Beyond the clinical data, the study carries important implications for how and when patients are referred for TIL therapy evaluation. Karapetyan has observed that community oncologists often delay referral, perceiving TIL therapy as prohibitively toxic, a hesitation that may inadvertently exclude patients who could benefit. “Because this therapy is preserved among other providers as more of a ‘toxic’ therapy, providers choose to refer patients late when they exhausted prior lines of therapies.” Real-world data from Moffitt have shown that patients with fewer prior therapy lines, normal LDH, and lower-stage disease (M1a) have the highest response rates, which she said is suggestive that earlier referral is critical to optimizing outcomes.5

“Once the patient progresses through first-line combination immunotherapy, patients should be referred for evaluation of TIL therapy,” Karapetyan recommended. This applies even to patients who might appear to be poor candidates based on age or comorbidity profile, given the demonstrated feasibility of dose-adjusted conditioning.

She said she has already shared these findings with patients to offer them a more tolerable treatment path. “Now we expand this to other patients as well. We talk to them about these data, and hopefully we can continue using this approach and follow on a long-term duration of the response and truly confirm this is more suitable regimen for TIL therapy conditioning.”

Looking ahead, the group plans to move toward prospective validation of the reduced-intensity approach, including investigation of strategies that combine immunotherapy with LDC to potentially reduce conditioning further or eliminate systemic chemotherapy altogether in favor of outpatient-compatible regimens comparable to those used in CAR T-cell therapy. Questions around IL-2 dose optimization are also under active investigation, with an eye toward identifying patients who may safely receive fewer doses without sacrificing efficacy.

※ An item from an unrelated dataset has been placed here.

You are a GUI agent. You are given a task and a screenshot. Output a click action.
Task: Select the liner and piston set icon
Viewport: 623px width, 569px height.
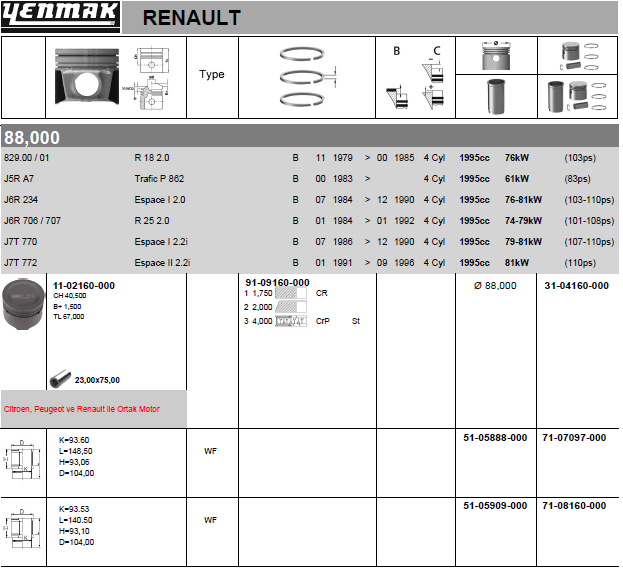[x=577, y=97]
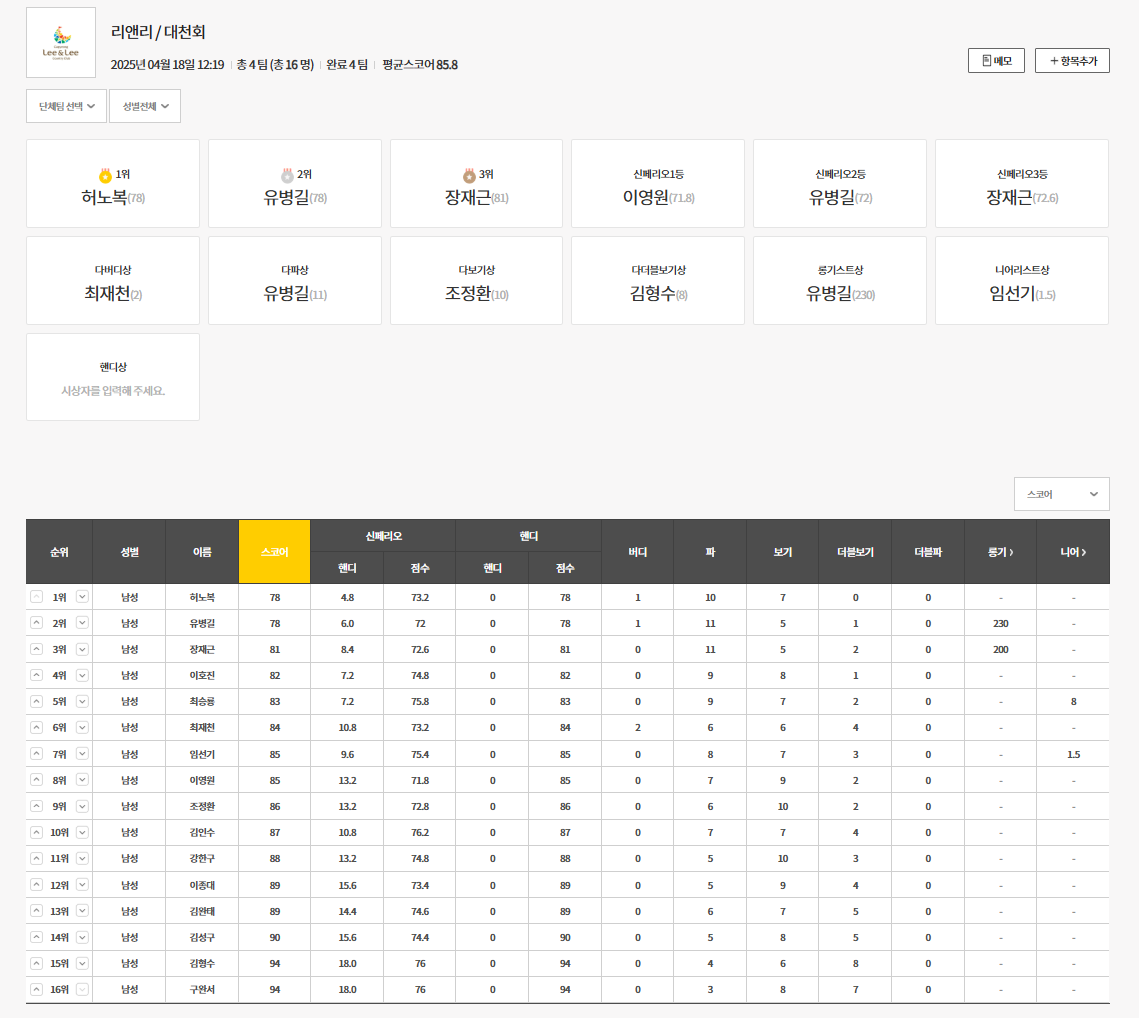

The current data, although limited by sample size and follow-up duration, represent a real-world demonstration that lifileucel can be administered safely to high-risk patients with melanoma through objective risk-stratified dose reduction, and that doing so need not come at the cost of meaningful clinical response.

REFERENCES
1. Karapetyan L, Kuriakose J, DiMaggio E, et al. Safety and efficacy of tumor-infiltrating lymphocyte therapy with reduced-dose lymphodepleting conditioning in high-risk metastatic melanoma patients. Transplant Cell Ther. 2026;32:290.e1-290.e14. doi:10.1016/j.jtct.2025.12.009
2. FDA approves first cellular therapy to treat patients with unresectable or metastatic melanoma. FDA. February 16, 2024. Accessed March 31, 2026. https://tinyurl.com/53832kzh
3. Chesney J, Lewis KD, Kluger H, et al. Efficacy and safety of lifileucel, a one-time autologous tumor-infiltrating lymphocyte (TIL) cell therapy, in patients with advanced melanoma after progression on immune checkpoint inhibitors and targeted therapies: pooled analysis of consecutive cohorts of the C-144-01 study. J Immunother Cancer. 2022;10(12):e005755. doi:10.1136/jitc-2022-005755
4. Rohaan MW, Borch TH, van den Berg JH, et al. Tumor-infiltrating lymphocyte therapy or ipilimumab in advanced melanoma. N Engl J Med. 2022;387(23):2113-2125. doi:10.1056/NEJMoa2210233
5. Karapetyan L, Moser J, Ma BT, et al. Real-world, evidence-based, retrospective study of patients infused with commercially released lifileucel for unresectable or metastatic melanoma. Presented at: 2026 Transplantation & Cellular Therapy Meetings. February 4-7, 2026. Salt Lake City, Utah. Abstract 48.